Cláudio: Não usaria o termo policiar, pelo sentido que tem de repressão. Acredito que preciso estar atento aos movimentos do mundo, às transformações sociais e culturais. Se eu defendo e participo desse movimento, ele é para mim também. Preciso aprender e mudar, sem medo, como cidadão e como escritor, por consequência. Podemos escolher a influência da estagnação ou da mudança. Não temo escrever permeado por novas visões e comportamentos. Isso não me limita. Ao contrário, me amplia, pois exige de mim crescimento, enfrentamento de contradições e maturidade. Sem receio e também sem achar que estou imune aos erros, escolho os temas que me possibilitem falar de pessoas em movimento ou que não se encaixam, e também de situações absurdas. Tudo com humor e leveza, pois acho que o humor ajuda a desarmar quem lê o texto, para embarcar numa boa viagem. E se você estiver leve, sem o peso das bagagens do cotidiano, vai viajar melhor ainda. Juntar tudo isso pra tratar das dores do nosso tempo, com a pegada erótica que curto, com o uso do palavrão sem freios, da exposição de fantasias sem censura, com pitadas de surrealismo, é um belo desafio.

Esquina: Suas crônicas falam, principalmente, sobre observações e acontecimentos cotidianos, às vezes inclusive mundanos. De onde nasce sua inspiração para essas histórias?


Cláudio: Para as pessoas que perguntam se as histórias aconteceram comigo, respondo que são verdades inventadas e ficções vividas. Algumas, da infância, de fato aconteceram. Talvez na minha imaginação, mas aconteceram. O medo da morte em um determinado momento aconteceu, mas na crônica ganhou humor e outras invenções. Grande parte é imaginação inspirada na observação das pessoas e do cotidiano. O nome Vai dar Merda foi escolhido porque a expressão aparece em algumas crônicas escritas em períodos bem distintos. A coincidência - ou seria pobreza de vocabulário? - tem ainda a ver com o momento do país, infelizmente marcado por esse governo de merda.


Esquina: Qual o maior desafio para você quando está escrevendo?


Cláudio: Tenho grande influência do cinema e das formas não realistas de expressão. Um desafio é levar as pessoas a outros mundos, a situações absurdas, saindo do retrato restrito da realidade. Isso me ajudou a ver o mundo de outra forma e tenho a ilusão de influenciar algum descuidado. Outro desafio é criar o máximo de imagens e imaginações com poucas palavras. Pra mim, o exercício de concisão exige construir amplos significados e sensações para cada palavra e frase. Melhor se conseguir tudo isso e ainda conquistar um sorriso de quem lê.


Esquina: O livro tem um complemento muito interessante com as ilustrações do Cláudio Duarte.
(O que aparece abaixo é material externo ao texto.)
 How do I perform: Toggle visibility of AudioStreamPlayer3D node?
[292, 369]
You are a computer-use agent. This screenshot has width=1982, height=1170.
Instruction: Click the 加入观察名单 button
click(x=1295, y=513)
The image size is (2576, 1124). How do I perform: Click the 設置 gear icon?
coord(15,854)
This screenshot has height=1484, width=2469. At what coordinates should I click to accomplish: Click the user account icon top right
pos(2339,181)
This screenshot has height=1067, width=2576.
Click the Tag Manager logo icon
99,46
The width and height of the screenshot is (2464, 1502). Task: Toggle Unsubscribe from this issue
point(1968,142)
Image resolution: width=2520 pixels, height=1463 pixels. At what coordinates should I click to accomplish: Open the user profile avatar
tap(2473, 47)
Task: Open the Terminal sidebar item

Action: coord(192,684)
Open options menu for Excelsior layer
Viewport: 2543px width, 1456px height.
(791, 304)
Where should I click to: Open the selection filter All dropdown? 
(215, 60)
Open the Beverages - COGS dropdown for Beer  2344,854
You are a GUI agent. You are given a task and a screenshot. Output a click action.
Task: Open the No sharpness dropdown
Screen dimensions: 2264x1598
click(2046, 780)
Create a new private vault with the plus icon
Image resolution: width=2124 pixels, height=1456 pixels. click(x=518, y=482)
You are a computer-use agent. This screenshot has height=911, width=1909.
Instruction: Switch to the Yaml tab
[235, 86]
Como nasceu essa parceria? O que te motivou a colocar ilustrações na obra?


Cláudio: Conheci o Cláudio Duarte em Florianópolis, pra onde ele veio há uns 14 anos. Além de grande amigo, tenho muita admiração por seu trabalho. O Cláudio foi ilustrador do jornal O Globo por 28 anos, lá ganhou o prêmio Esso, entre outros. Já fazia um tempinho que queria fazer algo com ele. Quando decidi publicar o livro, ele foi uma das primeiras pessoas para quem enviei os originais, mas ainda sem propor nada. Só pra ouvir a opinião sobre as histórias. Em seguida ele me ligou já com mil ideias de ilustração. Assim nasceu o projeto, feito em pouco mais de um mês, com intensa afinidade. Também é importante mencionar a editora Mondrongo, que compõe esse grupo de pequenas editoras essenciais para a cultura do país, os escritores Leonardo Valente e Xico Sá, com suas generosas opiniões na orelha e contracapa, e os amigos e amigas que leram os originais e me estimularam a publicar o livro.


Esquina: Por fim, está desenvolvendo algum novo livro?


Cláudio: Tenho poesias inéditas e sonho em fechar a trilogia do beba poesia. Mas gosto de curtir o filhote novo, me envolvo bastante na divulgação, na troca de ideias com leitores e leitoras. Aí não escrevo tanto quando deveria. Mas não vai demorar muito pra vir o beba poesia volume III.